Histoires d’avant l’Histoire
Le Fils des âges farouches est de retour : après quelques années de silence, Rahan revient avec un album possédant la saveur d’une Madeleine de Proust.
Rahan, un des rares héros préhistoriques de la BD, était venu au monde dans le premier numéro de Pif Gadget, en 1969 : ses créateurs se nomment Roger Lecureux (scénario) et André Chéret (dessins) dont le trait est aujourd’hui encore d’une belle vivacité. Après la disparition du premier en 1999, son fils Jean-François avait repris le flambeau pour une salve d’albums.
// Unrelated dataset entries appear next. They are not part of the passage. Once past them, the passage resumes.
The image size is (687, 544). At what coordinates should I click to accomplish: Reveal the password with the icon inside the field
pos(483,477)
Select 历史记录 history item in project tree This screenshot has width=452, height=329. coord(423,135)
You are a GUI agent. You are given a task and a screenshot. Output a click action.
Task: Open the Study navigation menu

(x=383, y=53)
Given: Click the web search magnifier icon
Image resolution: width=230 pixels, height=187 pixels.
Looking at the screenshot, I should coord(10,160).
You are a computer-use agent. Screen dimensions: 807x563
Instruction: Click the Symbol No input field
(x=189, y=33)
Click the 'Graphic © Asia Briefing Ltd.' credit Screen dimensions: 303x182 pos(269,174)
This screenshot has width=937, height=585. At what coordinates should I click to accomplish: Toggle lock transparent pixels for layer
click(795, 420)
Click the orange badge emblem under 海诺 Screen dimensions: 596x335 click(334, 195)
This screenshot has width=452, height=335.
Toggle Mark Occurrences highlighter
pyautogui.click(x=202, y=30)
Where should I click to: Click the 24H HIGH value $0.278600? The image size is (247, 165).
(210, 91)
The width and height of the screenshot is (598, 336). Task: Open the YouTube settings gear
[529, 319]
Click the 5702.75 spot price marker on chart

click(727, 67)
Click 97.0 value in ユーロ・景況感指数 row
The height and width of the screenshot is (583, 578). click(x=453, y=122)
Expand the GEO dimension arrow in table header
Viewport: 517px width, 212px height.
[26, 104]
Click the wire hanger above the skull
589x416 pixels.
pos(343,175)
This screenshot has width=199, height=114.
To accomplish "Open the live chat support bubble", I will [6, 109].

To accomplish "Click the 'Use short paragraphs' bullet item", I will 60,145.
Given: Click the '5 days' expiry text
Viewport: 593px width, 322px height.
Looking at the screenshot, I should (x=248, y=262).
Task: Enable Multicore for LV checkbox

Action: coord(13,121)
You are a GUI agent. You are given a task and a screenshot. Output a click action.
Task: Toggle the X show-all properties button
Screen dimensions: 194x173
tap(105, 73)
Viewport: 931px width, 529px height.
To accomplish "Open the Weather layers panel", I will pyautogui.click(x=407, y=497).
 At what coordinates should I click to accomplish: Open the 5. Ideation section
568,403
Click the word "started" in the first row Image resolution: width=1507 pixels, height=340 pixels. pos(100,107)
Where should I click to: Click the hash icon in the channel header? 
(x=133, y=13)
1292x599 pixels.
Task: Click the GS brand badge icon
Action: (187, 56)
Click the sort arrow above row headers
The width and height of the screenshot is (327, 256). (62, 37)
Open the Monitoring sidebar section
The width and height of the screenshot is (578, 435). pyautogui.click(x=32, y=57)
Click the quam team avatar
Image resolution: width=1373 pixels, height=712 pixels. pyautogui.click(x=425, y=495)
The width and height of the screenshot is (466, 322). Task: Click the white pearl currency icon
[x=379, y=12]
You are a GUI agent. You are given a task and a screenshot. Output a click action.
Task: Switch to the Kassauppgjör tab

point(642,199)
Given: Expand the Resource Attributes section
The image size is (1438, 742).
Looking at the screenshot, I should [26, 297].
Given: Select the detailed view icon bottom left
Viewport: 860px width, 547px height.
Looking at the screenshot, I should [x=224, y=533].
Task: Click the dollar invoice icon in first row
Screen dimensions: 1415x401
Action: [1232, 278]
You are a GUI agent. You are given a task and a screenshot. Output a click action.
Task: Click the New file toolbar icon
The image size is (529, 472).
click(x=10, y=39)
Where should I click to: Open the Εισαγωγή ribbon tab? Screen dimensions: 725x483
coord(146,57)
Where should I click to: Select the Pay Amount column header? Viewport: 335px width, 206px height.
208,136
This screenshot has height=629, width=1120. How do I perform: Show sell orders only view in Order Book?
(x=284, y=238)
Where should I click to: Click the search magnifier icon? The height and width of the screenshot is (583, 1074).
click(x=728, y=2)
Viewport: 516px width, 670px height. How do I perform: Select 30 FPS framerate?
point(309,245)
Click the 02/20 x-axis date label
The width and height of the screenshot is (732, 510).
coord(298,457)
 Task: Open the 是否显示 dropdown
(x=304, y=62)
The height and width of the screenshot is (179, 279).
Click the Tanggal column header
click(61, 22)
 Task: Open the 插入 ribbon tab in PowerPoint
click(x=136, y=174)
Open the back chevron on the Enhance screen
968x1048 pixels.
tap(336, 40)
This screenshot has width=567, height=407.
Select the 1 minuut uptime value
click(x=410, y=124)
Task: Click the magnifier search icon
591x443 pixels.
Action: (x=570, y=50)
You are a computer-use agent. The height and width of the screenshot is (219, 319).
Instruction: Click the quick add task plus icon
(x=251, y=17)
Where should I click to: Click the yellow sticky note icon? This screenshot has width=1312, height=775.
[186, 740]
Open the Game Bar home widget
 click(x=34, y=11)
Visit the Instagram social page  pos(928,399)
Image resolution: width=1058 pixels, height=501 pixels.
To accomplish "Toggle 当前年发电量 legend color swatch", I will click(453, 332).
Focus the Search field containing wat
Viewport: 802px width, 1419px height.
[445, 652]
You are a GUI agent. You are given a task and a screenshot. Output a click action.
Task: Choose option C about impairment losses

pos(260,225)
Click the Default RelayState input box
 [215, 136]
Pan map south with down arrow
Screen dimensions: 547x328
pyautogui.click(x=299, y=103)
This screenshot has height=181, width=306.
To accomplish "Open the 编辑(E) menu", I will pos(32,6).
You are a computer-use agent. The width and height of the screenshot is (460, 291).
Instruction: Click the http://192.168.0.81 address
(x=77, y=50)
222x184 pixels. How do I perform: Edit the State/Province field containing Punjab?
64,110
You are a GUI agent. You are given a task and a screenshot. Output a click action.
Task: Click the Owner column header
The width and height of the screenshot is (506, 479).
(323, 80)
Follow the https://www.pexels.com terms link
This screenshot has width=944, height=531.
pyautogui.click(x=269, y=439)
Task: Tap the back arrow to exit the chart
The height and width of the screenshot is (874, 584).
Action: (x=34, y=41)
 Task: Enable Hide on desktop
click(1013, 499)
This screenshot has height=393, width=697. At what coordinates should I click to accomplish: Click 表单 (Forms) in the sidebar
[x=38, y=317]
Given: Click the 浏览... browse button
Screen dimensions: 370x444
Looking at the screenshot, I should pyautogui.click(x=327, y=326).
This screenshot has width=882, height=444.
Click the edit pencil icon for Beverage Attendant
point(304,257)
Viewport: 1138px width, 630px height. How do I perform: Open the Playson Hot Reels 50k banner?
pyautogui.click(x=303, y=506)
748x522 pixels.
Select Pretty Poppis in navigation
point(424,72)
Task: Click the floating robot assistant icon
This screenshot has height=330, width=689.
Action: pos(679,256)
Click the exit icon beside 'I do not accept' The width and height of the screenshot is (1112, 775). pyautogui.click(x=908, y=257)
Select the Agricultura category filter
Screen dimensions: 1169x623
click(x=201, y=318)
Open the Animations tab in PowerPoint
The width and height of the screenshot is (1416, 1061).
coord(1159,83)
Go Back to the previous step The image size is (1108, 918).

Reste qu’on était sans nouvelles de Cheveux de feu depuis quelques années… Le revoilà, toujours aussi fringant, collier à cinq dents (qui fut offert aux lecteurs de Pif Gadget dans le numéro 381 de juin 1976) autour du cou, dans un scénario cosigné par le très prolifique Jean-Luc Sala (à qui l’on doit notamment les récentes et palpitantes Divisions de Fer). Dans ces Fantômes du Mont-Bleu le lecteur retrouve les fondamentaux de la saga : la volonté du héros errant de découvrir le vaste monde et la diversité de “Ceux qui marchent debout”. Philosophe des cavernes à la vision humaniste, Rahan a toujours véhiculé un message de tolérance au fil de ses pérégrinations… Bien sûr, tout cela est un peu naïf, mais a néanmoins contribué à l’édification de générations de lecteurs, autant (plus ?) attirés par des scènes d’action bien troussées que par l’arrière-plan didactique de la série. Ahh les combats contre les goraks (tigres à dents de sabre) et le bruit inquiétant du battement d’ailes d’un ptérodactyle (oiseau poignard). Muscles bandés – qui en font une sorte de Conan à la française – et esprit toujours en éveil : tel est le fils de Craô qui part ici sur les traces de ses origines, retrouvant les lieux de son enfance, où flottent les fantômes de sa tribu décimée par une explosion volcanique. Mais qui est ce sorcier – sorte de double sombre de Rahan – qui a détourné toutes ses inventions (parachute, aqueduc…) pour dominer ses semblables ? Quel minerai extrait-on du volcan. Pourquoi les eaux de la rivière sont-elles polluées ? Cette nouvelle aventure a la semblance d’un grand patchwork qu’on lit, à plus de quarante ans, avec le bonheur de la nostalgie… en espérant que de plus jeunes y trouveront ce qu’on avait aimé à leur âge.